With the current IR we end up having arbitrarily complex deref chains to represent the composition of multiple levels of array and struct "indexing", which are necessarily cumbersome to handle. What if we transform all of that into offsetting instead? An arbitrary variable dereference would be represented as (variable, offset), with offset an arbitrary expression with an integer scalar value. That requires that we know the layout of complex data types early on, which now we can do, I think. The offsets could be in scalar or vec4 units, I can see benefits for either choice. Ideally we would directly generate offsets right during parsing and skip derefs altogether, although that might not be practical. An obvious downside coming from this is that constant folding becomes pretty much required, to compute a register index at codegen time. It does have the advantage that non-constant offsets are no different from constant ones as far as IR is concerned. Obviously we can skip supporting those initially, regardless of all this.
I like this inasmuch as it's basically "hlsl_deref chains, but simpler"; I guess it requires no recursion anywhere, and so kind of sidesteps the constraints that led us here in the first place.
What do you think? I have a complication right away, which is the fact that in SM3 struct variables can be allocated into multiple register sets (see http://www.winehq.org/pipermail/wine-devel/2013-August/100705.html). I don't think it's a blocker but it is annoying...
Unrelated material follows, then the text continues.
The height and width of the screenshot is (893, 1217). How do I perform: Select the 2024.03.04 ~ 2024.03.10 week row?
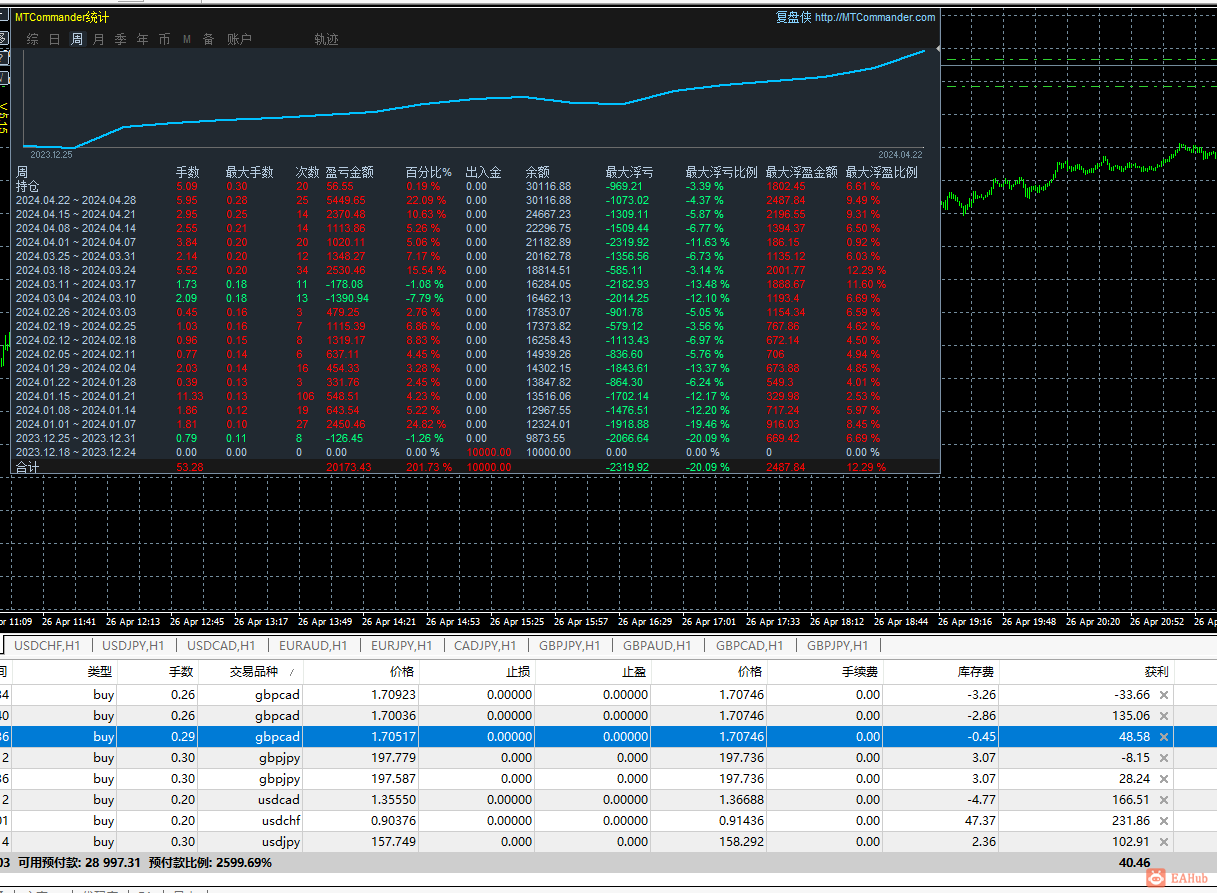[75, 298]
The way I'd solve that is just to allow for potentially multiple hlsl_reg structures to any given uniform. That could be as simple as including three separate hlsl_reg structures inside hlsl_var. sm2-3 apparently allocates structs by limiting the size to include the last used element (whereas prior used elements remain unused). That'd just have to be done per type.
I'm admittedly not sure how changing our representation of derefs affects this specific problem, but maybe I'm missing something.
To my simultaneous delight and chagrin I can't come up with anything else that this approach would break.